Review: Timmermans, Postmortem
Stefan Timmermans’s Postmortem: How Medical Examiners Explain Suspicious Deaths recently underwent something of a medical examination itself. The August 9 issue of the Journal of the American Medical Association features a review commending Timmermans, a professor of sociology, for his “perceptive, insightful, and revealing view of the profession.” A quote follows:
Sociologists rigorously scrutinize as outsiders professions that they study and, consequently, are often received as excessively critical and naive. This is certainly true of medical sociologists. I noted that many of my colleagues viewed this work with skepticism and concern. However, Timmermans asks hard and penetrating questions that the forensic pathology community needs to be asking itself and that others are already asking in court and in budget committees.

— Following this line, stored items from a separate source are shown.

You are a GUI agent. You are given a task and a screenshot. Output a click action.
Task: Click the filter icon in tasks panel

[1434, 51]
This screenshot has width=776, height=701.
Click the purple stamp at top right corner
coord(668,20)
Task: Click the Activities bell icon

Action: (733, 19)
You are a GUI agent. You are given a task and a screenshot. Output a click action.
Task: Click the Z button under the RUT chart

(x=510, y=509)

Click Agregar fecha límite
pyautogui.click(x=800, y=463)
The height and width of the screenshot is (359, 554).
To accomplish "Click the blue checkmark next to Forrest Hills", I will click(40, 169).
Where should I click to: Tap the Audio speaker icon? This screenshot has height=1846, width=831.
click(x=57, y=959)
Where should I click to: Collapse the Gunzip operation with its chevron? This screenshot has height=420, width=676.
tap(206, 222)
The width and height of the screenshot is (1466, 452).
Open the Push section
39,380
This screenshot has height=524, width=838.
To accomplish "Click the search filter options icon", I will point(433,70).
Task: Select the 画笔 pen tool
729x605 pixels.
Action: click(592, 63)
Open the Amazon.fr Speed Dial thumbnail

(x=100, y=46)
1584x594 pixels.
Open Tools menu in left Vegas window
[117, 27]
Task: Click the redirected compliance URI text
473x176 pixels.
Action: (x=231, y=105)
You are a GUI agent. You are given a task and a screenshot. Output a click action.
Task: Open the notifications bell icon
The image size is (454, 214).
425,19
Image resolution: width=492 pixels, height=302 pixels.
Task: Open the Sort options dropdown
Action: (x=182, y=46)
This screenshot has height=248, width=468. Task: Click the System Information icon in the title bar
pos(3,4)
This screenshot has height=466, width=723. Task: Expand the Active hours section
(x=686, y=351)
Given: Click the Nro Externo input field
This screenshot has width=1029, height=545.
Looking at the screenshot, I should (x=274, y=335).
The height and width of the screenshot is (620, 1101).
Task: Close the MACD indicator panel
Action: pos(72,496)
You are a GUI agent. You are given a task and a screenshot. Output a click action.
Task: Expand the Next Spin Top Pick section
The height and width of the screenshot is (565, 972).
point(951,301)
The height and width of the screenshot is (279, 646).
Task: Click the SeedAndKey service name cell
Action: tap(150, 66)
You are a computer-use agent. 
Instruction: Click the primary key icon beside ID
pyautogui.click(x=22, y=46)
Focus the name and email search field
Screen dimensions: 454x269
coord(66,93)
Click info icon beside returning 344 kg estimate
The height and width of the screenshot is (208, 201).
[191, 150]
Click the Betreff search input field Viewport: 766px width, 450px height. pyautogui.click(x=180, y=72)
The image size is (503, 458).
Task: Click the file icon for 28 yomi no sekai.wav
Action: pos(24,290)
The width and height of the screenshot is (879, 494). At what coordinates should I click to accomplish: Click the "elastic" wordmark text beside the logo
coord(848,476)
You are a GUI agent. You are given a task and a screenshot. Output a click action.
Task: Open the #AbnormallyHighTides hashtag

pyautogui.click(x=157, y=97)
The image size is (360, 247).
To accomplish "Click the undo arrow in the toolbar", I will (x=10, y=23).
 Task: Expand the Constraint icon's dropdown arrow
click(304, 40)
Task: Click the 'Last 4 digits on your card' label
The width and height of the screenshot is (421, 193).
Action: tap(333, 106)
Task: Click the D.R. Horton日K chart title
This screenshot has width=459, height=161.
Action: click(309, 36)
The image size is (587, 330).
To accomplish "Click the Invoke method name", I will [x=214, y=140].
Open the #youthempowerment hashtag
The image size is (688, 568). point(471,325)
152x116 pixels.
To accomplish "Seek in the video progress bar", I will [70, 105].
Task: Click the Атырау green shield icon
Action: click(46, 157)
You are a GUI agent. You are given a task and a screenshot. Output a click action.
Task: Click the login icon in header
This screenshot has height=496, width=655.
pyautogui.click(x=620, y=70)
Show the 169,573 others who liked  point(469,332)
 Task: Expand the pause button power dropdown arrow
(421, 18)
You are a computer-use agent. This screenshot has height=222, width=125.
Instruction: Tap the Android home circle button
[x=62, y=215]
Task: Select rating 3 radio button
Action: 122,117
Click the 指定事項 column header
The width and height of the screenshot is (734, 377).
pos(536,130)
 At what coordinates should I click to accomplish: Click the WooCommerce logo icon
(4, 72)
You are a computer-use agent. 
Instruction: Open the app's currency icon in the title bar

Timmermans speaks to professional and cultural components of a “forensic authority” for investigations of suspicious deaths, which derives from a societal need for “death-brokering,” from a legal mandate to investigate suspicious deaths, and from scientific expertise. In so doing, he does not merely describe the work of forensic pathologists or interesting cases but instead probes the foundations of forensic pathology practices. … Postmortem is a wake-up call to forensic pathology, and every practitioner should read it. The book should be viewed as provocative, rather than threatening, and should be a stimulus for important discussion and action by the forensic pathology community.